In marine construction operations driving piles in an excavated pit is extremely dangerous. To provide the greatest protection to employees, OSHA requires the walls of the pit to be sloped to the required angle during sheet piling installation.
It is essential to ensure the pit is at the correct angle to limit the possibility of wall collapse when using of pile driving equipment in an excavated pit. The angle required is based on the types of soil in and surrounding the pit.
There are four options for sloping requirements, depending in part on the three soil classifications. The classifications are determined by the soil’s strength and relative cohesiveness. The person who decides the soil type must have experience identifying existing and predictable hazards in this type of worksite.
The first option can be used in all excavations. This requires using an angle not steeper than 1½ (horizontal) to 1 (vertical), which is 34 degrees measured from the horizontal. This is the most conservative angle for the allowable slope and can be used in all soil types.
Option two can be used for excavations of 20 feet or less. These provide slope angles depending on the particular soil classification. If it is determined that the site’s soil is as either rock, an angle larger than 34 degrees can be selected for the maximum allowable slope.
The third option allows for a sloped angle to be selected from tabulated data, such as tables and charts that are approved by an engineer. The tabulated data must be in written form and include all of the following:
(a) identification of the parameters that affect the selection;
(b) identification of the limits of use of the data; and
(c) explanatory information as may be necessary to aid the user in making the correct selection.

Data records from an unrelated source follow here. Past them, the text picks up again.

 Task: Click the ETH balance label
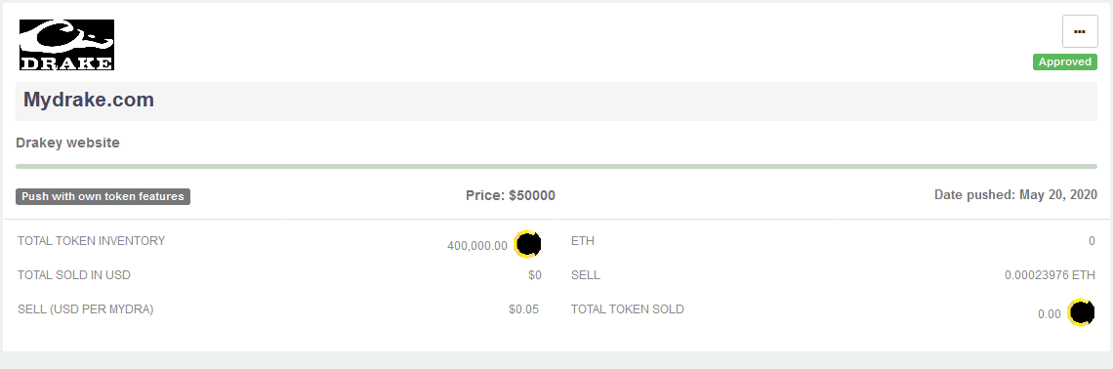click(x=583, y=240)
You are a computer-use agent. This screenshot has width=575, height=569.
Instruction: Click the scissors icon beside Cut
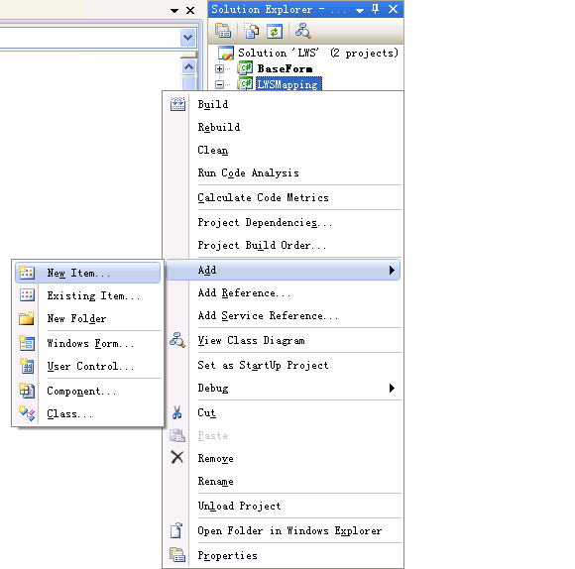coord(177,412)
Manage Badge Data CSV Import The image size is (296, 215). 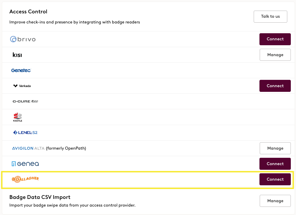pyautogui.click(x=275, y=201)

The last option requires an engineer to determine the proper sloping and benching system.
While there is no minimum length or height requirement for the sheet-piling to extend above the surface grade of an excavation. Sheet-piling is a type of shield or support system. There are some basic guidelines provide by OSHA:
For excavations, less than 20 feet, which have vertically sided lower portions, a shield or support must extend to a height of at least 18 inches above the top of the vertical side.
For excavations greater than 20 feet, a registered engineer will be required to determine any minimum sheet-pile height requirements for the site plans.
In these situations, the extended sheet-pile protects the workers from objects or debris falling in the pit. In addition, employee protection is also provided by scaling the slopes to remove loose material from the face that could pose a hazard by falling or rolling into the excavation.
Additionally, employee protection must be provided by placing and keeping materials and equipment at least 2 feet from the edge of the excavation.
Benching can be used in conjunction with sheet-piles regardless of soil classification. However, the excavated pits can only have a maximum depth of 20 feet. In making that measurement, you must start from the original grade, not at the base of the slope.
An excavation greater than 20 feet deep, which can use options 3 or 4 above, must be designed by an engineer. An engineer is also required when a site has unusual conditions.